By Susan McLester, Amy Poftak, Kristen Kennedy and Michelle Thatcher

Whatýs Your Opinion?

Should corporations be allowed to settle consumer claims by donating money and/or products to schools? See the results of your responses on The Back Page in the March issue.

Big Concerns

Microsoft and nine states have settled more than 100 consumer lawsuits with an agreement requiring the company to distribute $1 billion in refurbished computers, software, services, and training to schools in poor communities over the next five years. The proposal, at press time pending approval from a federal judge, has met with opposition from educators who argue that it would give Microsoft too much influence over schools' technology purchasing decisions. Administrators are also concerned that only 9 percent of the settlement's total value has been earmarked for training teachers to use the technology that is given to them. US District Court, Maryland

Digital Diplomacy

The Bush administration recently launched the Friendship through Education Consortium to encourage communication and understanding between U.S. schools and those in Islamic countries. Dedicated to fostering peace and human rights through online and offline exchanges of art, letters, and collaborative projects, the consortium will help identify friendship schools and assist with safe Internet communications and translations.

Because UR U

The latest in personal security systems, Digital Persona's U.are.U lets Windows XP users secure their files and desktops with the touch of a finger. Biometric technologies scan unique fingerprints and assign them a code of their very own, eliminating the need for passwords. School network administrators and IT professionals may soon welcome this hardware-software package, which includes a plug-and-play finger sensor, security software, and finger scan-enabled applications.

Take It from the Top

Heard at the National School Boards Association's Technology + Learning conference in Atlanta last November: "The major purpose of high-stakes testing should be to inform instruction. We've got a lot of work to do to manage data and to get timely information back to the teacher."

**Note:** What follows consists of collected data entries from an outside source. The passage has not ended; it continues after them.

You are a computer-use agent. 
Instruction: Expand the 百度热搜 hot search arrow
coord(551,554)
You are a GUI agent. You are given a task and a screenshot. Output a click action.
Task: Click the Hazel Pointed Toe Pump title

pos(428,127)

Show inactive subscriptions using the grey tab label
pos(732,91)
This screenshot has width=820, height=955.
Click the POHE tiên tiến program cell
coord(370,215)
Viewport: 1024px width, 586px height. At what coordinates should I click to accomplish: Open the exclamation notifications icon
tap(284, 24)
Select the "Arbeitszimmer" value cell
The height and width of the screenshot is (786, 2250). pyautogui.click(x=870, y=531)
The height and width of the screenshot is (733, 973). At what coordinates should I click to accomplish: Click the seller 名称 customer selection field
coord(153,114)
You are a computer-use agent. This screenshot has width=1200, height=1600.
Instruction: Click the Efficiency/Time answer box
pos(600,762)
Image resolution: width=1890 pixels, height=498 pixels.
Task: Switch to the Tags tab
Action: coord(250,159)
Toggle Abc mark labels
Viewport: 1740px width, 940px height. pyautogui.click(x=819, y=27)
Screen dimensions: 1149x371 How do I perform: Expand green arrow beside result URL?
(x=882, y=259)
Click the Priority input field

-U.S. Secretary of Education Rod Paige

HighWired Gets a Second Act

Do you ever wonder what happened to those education startups that made a big splash during the Internet's heyday, but then quietly disappeared? We discovered the servers of online school newspaper pioneer HighWired, tucked away in the research and development offices of the Concord Consortium. The Consortium's plan: to continue to offer HighWired's basic services and eventually expand it into a platform for innovative but non-commercially viable, open-ended, open-source tools. Irony? Back in the day, HighWired raked in over $30 million in venture capital.